Wednesday, June 16, 2010

Reader's Digest, when I was a kid

and woke up in the middle of the night, was something to do. like the internet today.

I could go to the upstairs bathroom, down the hall, without alerting my parents...certainly there was no TV in a safe range (nor any programming after midnight, not even the waving flag and the Star Spangled Banner. it was back in the day when "why stop, ever?" was considered crazy talk) and certainly no music to be had at that hour. even the transistor radio under the pillow was a high crime, if found out.

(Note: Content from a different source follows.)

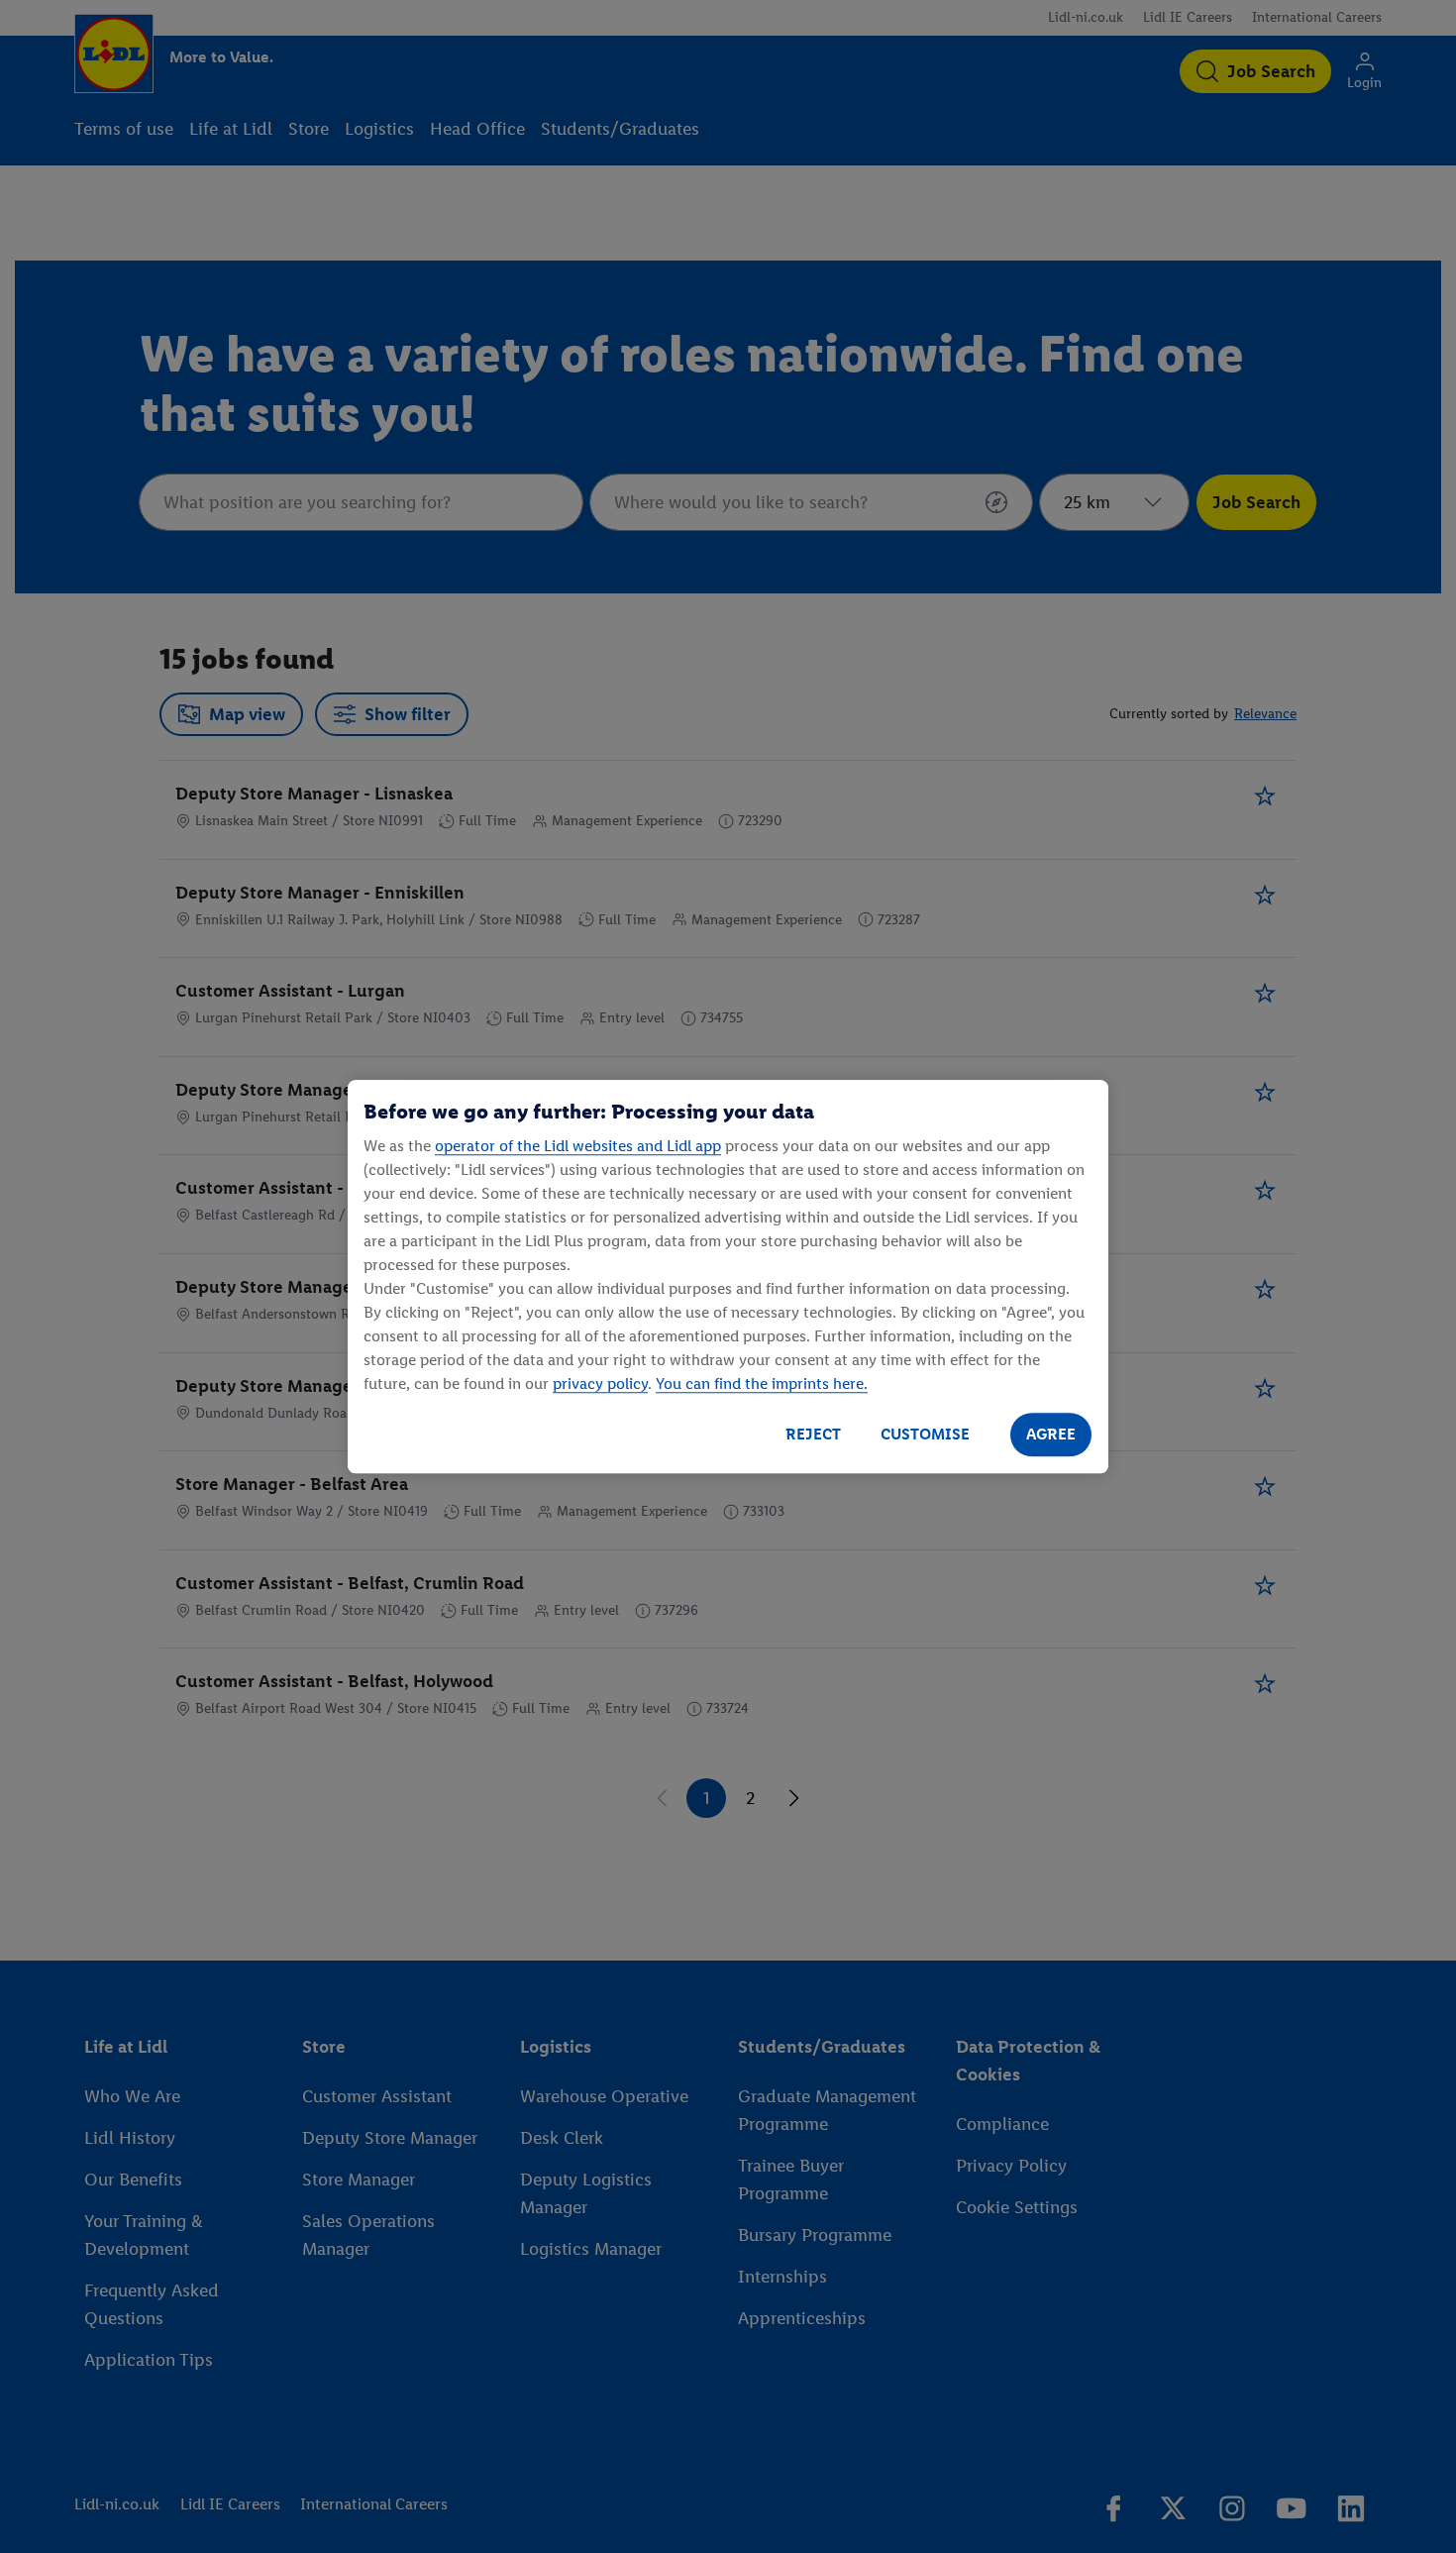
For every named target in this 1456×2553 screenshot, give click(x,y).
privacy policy (600, 1383)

the October 1960 Reader's Digest, however, was on a shelf in the bathroom. and I am shocked how much of its content I remember.
less the condensed book, which I always skipped...less "I am Joe's Urethra" or "The Most Unforgettable Character I've Ever Met"...less "What the Communists Really Want"...I didn't really even need to increase my word power so much...than "Points to Ponder" or "Towards More Picturesque Speech", "Quotable Quotes", "Laughter: the Best Medicine" , even "Humor in Uniform". and the space fillers at the ends of the articles seemed at the time to me to contain real acquired wisdom- and seem so to me still.

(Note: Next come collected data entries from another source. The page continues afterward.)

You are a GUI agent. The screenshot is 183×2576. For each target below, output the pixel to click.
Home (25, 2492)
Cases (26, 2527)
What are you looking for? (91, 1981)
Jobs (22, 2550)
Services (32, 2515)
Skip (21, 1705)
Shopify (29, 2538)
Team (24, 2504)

Reader's Digest (not Readers' ? did they think they only had one Reader?) always had this vibe, which I loved, of old people trying to include current references.
it was like the Carousel of Progress, first at the World's Fair in 1964, then at Disneyland, and I think still currently at Disney World, where you'd sit in a small room of seats that went around the perimeter of a circular building, stopping to see dioramas that showed the state of home technology in twenty year increments. "yeah, we don't need an iceman since we got this new electric refrigerator" "oh, it's almost time for George and Gracie...better warm up the radio!"
when I went to Disney World in 2001, they obligingly had an exhibit for the year 2000. it included a voice programmed oven and, I think, a Mac laptop, along with a widescreen TV showing video games. the child yells out, "wow! I finally got up to a thousand!" the oven responds, "setting temperature for a thousand degrees"
smoke and hilarity ensue. ah, the follies of convenience!

reading the birth control pill jokes, wry observations on contemporary morality ("in Hollywood, the comandment seems to be 'Love one another...and another...and another'"), and stories of then-contemporary scientific advances ( "this is a pilotless, completely automated plane. nothing can go wrong...go wrong...go wrong...") now seems like riding the Carousel of Progress. while the theme is still, "it's a great big beautiful tomorrow...shining at the end of every day...", there's an unstated caution behind it all...ok, ok, we give, this is where life is going, but don't let's go too far too fast.

my current radiation schedule brought to mind one of my favorite Reader's Digest jokes.

the schedule is every day at 11am, with Saturday and Sunday off.
and it brings up the most mixed feelings.
like when the dentist's office calls saying they've had a power failure, and can we schedule your filling for next wednesday instead of today.
today suddenly seems much much brighter. we're almost thrilled for the cancellation. but they will be taking out another week's worth of decay when they get in there. it can't hurt less, and you still gotta go.
my first couple of radiation sessions, I thought it was my imagination that things immediately seemed tenser in that area of my neck afterwards. now I accept that that happens. it eases back during the day...and when I lay down and the SCM muscle is spared its assignment of keeping my head up, it's very good for it. the mornings are the best time in general, until the radiation again.
it was said to me that it would be three to three and a half weeks in, that I would start getting tired...five weeks in I would feel a sore throat...also watch for dry mouth, and food losing some taste.
today is treatment 8. and I feel like all of that stuff, in the smallest ways, is there. along with the stiffening every day, and...do I have more tinnitis than I used to?
it's actually kind of an affirming discipline. as long as I say yes, no pain. but shaking my head no really costs me...
I'm a human being. human beings aren't meant to absorb this amount of this kind of energy this quickly.
neither, I suppose, are cancer cells.

women have to get pregnant to get this kind of glow.

weekends off of the treatments are such a mixed blessing. 11am rolls around, and I don't feel worse. what up with that?

the joke is:

the man who minded Big Ben lived in the clocktower. he'd sleep soundly every night, right under the big bells.
one night, a power failure stopped the massive clock.
at exactly midnight, the man sat bolt upright in bed and hollered, "What the hell was that?"

that's my body at 11am Saturday.

p.s. (I'm not going to condense the other important Reader's Digest stories in my life - "'Druther Be Mad", "Wanta Borrow a Jack?"....unless there is unbridled reader demand.)